In six months, only in districts near Moscow, traffic enforcement cameras recorded 154,000 cases when the driver had not fastened the seat belt.
Simple arithmetic suggests that nationwide statistics would show an eight-digit number of violators for the past half of the year and more than a million each month.
Meanwhile, according to the WHO, fastened seat belts reduce the likelihood of death for the driver and the front passenger by 45-50%, and by 25% for the second-row passengers.
The use of cameras for detecting unfastened seatbelts began in 2020, when the first units capable of recognizing this violation became available. Today, according to the Research Center for Road Traffic Safety of the Russian Ministry of Internal Affairs, more than half of the 27,000 installed camera units can detect an unfastened seat belt.

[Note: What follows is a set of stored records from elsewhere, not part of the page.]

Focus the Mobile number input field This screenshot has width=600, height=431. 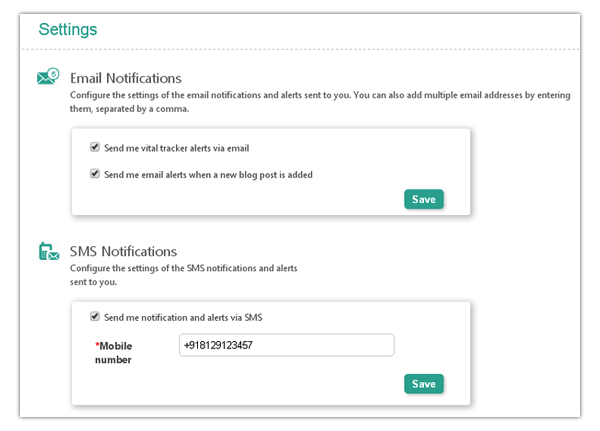point(287,345)
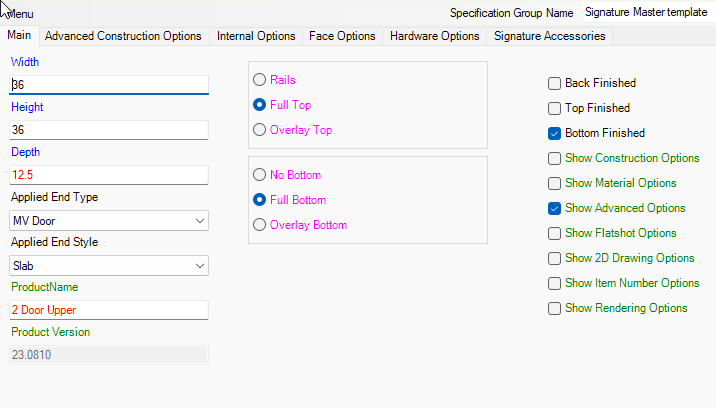Choose the Overlay Top option
The image size is (716, 408).
click(x=260, y=130)
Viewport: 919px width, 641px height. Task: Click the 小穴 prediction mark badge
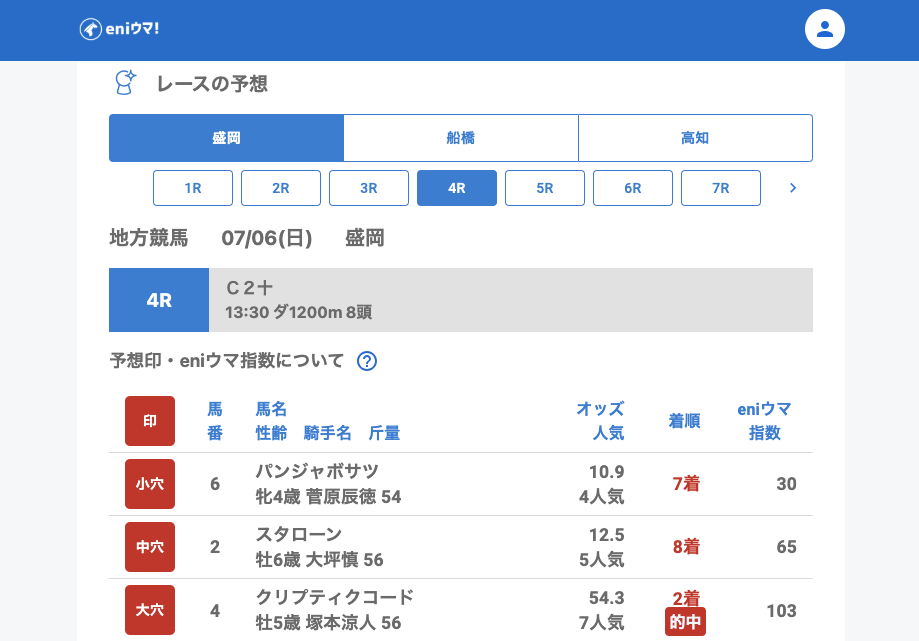(x=150, y=484)
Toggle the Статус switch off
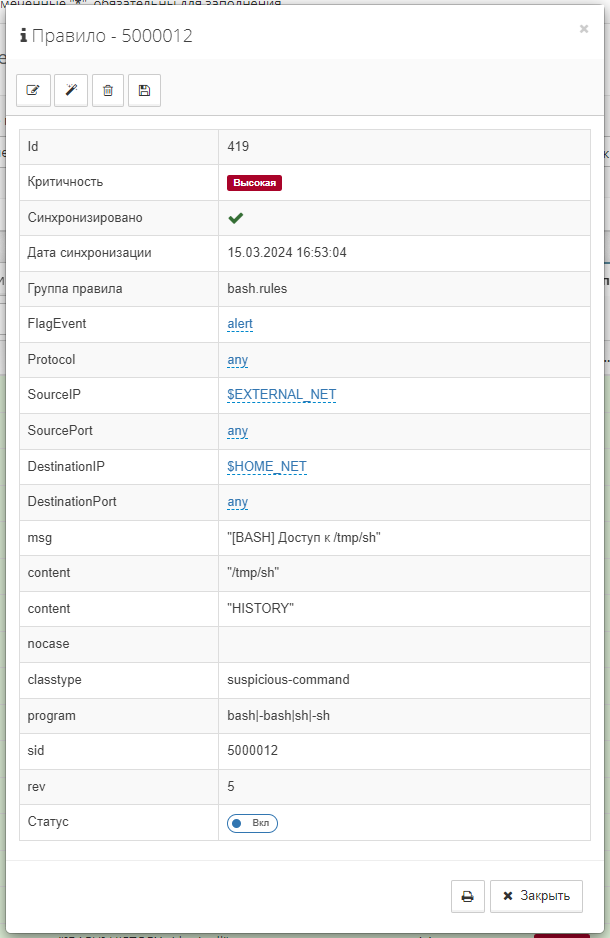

However, the offenders are just beginning to learn about this innovation, as the system was first tested and trained in several regions and is under way to reach full capacity.
At first, an unfastened seat belt is identified by a neural network. Moreover, traffic violation cameras in the Moscow region are trained to see the seat belt zone, where it is attached to the car body behind the driver's shoulder – if the belt is fastened, the neural network will notice it for sure.
The selected records are then handed over to the traffic police inspector, who makes the final decision to issue a traffic ticket. Thanks to ITS, the traffic police receives more photos and videos of the car, so the inspector has a much better opportunity to look at them in detail. In addition, the resolution of this photographic evidence is higher than that of the printed traffic violation notice. The inspector can zoom in on the image without any loss in quality and decide whether a traffic violation has taken place.
To make it function correctly, the neural network was trained on half a million cases in order to eliminate possible errors. However, tickets for unfastened seat belts are sometimes issued in error. It is obvious that neural networks are still not quite perfect, but their quality and capabilities are constantly increasing.